Exercise directions:
Reproduce the material word for word, starting at its very first line and ending at the line that contains "The width and height of the screenshot is (1920, 1080). What".

Dataset content:
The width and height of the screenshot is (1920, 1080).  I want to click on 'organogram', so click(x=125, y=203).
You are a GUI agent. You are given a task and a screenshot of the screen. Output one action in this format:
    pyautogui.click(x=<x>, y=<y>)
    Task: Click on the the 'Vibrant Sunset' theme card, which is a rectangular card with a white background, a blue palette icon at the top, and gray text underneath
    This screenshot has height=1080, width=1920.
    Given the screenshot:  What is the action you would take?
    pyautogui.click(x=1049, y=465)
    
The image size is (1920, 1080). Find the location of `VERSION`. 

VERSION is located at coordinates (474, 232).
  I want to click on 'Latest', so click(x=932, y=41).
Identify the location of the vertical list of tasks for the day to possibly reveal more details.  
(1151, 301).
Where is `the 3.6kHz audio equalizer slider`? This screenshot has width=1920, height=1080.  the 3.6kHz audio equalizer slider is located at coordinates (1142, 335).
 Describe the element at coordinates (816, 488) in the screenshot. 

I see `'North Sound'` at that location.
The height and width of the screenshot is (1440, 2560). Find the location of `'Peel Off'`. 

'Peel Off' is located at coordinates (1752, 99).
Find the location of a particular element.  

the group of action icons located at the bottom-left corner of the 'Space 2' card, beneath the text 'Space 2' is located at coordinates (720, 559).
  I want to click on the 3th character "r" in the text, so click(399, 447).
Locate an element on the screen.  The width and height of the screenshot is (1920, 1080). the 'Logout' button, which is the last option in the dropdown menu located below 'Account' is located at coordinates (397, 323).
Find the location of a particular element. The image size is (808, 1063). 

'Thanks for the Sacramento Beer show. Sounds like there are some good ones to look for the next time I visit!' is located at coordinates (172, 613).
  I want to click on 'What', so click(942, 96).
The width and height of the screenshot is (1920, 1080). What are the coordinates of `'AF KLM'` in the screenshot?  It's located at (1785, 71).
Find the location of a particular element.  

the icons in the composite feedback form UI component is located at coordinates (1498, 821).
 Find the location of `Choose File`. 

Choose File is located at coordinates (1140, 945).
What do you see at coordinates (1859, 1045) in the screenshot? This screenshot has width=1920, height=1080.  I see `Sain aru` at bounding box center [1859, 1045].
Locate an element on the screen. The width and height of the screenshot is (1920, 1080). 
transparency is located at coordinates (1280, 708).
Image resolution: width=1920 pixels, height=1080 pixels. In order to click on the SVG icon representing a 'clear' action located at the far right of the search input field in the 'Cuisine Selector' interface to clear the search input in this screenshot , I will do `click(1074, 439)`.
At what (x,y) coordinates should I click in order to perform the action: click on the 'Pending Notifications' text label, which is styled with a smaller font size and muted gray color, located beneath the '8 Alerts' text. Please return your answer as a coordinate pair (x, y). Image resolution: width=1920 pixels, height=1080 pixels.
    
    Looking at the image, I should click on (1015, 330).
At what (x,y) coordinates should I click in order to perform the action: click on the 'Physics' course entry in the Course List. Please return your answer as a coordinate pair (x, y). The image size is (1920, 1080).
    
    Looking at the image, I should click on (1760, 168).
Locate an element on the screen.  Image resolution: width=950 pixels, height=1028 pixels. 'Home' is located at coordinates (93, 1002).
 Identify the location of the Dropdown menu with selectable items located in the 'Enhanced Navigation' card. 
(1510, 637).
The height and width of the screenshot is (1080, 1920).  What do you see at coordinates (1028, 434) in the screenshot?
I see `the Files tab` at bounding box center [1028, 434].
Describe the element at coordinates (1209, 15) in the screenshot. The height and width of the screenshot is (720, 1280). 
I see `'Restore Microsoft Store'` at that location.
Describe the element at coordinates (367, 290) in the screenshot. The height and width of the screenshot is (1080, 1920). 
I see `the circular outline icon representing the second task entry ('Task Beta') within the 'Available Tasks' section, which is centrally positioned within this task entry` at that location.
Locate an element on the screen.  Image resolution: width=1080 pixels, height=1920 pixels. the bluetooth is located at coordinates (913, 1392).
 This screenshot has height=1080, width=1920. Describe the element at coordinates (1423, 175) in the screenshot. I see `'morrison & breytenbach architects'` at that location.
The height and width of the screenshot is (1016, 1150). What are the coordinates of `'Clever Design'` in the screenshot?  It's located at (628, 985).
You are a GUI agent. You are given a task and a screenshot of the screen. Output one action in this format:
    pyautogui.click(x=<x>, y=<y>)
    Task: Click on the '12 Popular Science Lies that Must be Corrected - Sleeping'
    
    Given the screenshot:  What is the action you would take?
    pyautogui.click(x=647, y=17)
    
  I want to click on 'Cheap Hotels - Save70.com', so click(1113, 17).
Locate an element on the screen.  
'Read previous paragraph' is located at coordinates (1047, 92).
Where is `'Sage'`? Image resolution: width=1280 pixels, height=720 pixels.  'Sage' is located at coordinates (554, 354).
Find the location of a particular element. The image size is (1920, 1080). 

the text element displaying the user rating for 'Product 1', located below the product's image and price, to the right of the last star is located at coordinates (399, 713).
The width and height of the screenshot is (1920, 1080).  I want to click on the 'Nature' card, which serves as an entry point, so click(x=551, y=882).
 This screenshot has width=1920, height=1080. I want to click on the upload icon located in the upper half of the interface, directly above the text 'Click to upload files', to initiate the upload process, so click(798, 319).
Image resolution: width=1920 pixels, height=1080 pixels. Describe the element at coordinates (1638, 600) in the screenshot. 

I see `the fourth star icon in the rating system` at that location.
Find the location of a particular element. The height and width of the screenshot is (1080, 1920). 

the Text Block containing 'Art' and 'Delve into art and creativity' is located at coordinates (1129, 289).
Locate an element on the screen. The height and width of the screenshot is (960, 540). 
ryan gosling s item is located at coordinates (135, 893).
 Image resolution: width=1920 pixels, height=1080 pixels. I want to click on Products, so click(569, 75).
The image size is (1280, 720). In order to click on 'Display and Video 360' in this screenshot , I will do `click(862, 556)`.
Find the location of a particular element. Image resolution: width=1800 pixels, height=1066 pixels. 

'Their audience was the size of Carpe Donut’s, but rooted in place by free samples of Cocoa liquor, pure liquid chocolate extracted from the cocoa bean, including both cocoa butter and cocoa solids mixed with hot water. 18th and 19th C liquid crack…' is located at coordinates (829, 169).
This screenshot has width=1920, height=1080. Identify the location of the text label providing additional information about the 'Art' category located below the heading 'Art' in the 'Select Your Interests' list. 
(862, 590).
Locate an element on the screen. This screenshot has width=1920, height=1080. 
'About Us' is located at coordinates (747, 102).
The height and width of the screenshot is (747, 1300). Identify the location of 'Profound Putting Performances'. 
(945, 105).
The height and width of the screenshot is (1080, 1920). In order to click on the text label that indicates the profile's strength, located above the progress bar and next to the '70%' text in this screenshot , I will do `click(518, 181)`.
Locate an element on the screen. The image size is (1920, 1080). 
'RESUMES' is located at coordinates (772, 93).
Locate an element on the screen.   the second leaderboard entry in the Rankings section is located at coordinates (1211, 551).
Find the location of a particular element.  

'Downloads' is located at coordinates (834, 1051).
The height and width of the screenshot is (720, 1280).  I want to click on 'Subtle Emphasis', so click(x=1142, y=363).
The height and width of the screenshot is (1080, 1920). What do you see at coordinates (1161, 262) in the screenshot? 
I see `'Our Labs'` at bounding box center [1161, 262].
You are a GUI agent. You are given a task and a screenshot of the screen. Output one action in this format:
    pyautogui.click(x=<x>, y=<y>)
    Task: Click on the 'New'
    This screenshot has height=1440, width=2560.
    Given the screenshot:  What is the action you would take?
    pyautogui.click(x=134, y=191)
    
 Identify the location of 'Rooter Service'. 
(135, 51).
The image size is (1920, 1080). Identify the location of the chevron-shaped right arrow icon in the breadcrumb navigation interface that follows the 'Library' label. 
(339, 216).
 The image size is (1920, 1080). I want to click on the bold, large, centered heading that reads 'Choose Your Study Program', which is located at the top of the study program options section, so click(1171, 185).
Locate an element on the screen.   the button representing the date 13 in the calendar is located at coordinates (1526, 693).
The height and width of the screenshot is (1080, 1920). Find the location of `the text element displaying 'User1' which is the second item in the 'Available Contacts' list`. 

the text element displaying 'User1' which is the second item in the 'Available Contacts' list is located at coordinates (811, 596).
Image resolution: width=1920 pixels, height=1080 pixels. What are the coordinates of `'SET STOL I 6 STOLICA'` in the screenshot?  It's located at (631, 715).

Exercise output:
The width and height of the screenshot is (1920, 1080).  I want to click on 'organogram', so click(x=125, y=203).
You are a GUI agent. You are given a task and a screenshot of the screen. Output one action in this format:
    pyautogui.click(x=<x>, y=<y>)
    Task: Click on the the 'Vibrant Sunset' theme card, which is a rectangular card with a white background, a blue palette icon at the top, and gray text underneath
    This screenshot has height=1080, width=1920.
    Given the screenshot:  What is the action you would take?
    pyautogui.click(x=1049, y=465)
    
The image size is (1920, 1080). Find the location of `VERSION`. 

VERSION is located at coordinates (474, 232).
  I want to click on 'Latest', so click(x=932, y=41).
Identify the location of the vertical list of tasks for the day to possibly reveal more details.  
(1151, 301).
Where is `the 3.6kHz audio equalizer slider`? This screenshot has width=1920, height=1080.  the 3.6kHz audio equalizer slider is located at coordinates (1142, 335).
 Describe the element at coordinates (816, 488) in the screenshot. 

I see `'North Sound'` at that location.
The height and width of the screenshot is (1440, 2560). Find the location of `'Peel Off'`. 

'Peel Off' is located at coordinates (1752, 99).
Find the location of a particular element.  

the group of action icons located at the bottom-left corner of the 'Space 2' card, beneath the text 'Space 2' is located at coordinates (720, 559).
  I want to click on the 3th character "r" in the text, so click(399, 447).
Locate an element on the screen.  The width and height of the screenshot is (1920, 1080). the 'Logout' button, which is the last option in the dropdown menu located below 'Account' is located at coordinates (397, 323).
Find the location of a particular element. The image size is (808, 1063). 

'Thanks for the Sacramento Beer show. Sounds like there are some good ones to look for the next time I visit!' is located at coordinates (172, 613).
  I want to click on 'What', so click(942, 96).
The width and height of the screenshot is (1920, 1080). What are the coordinates of `'AF KLM'` in the screenshot?  It's located at (1785, 71).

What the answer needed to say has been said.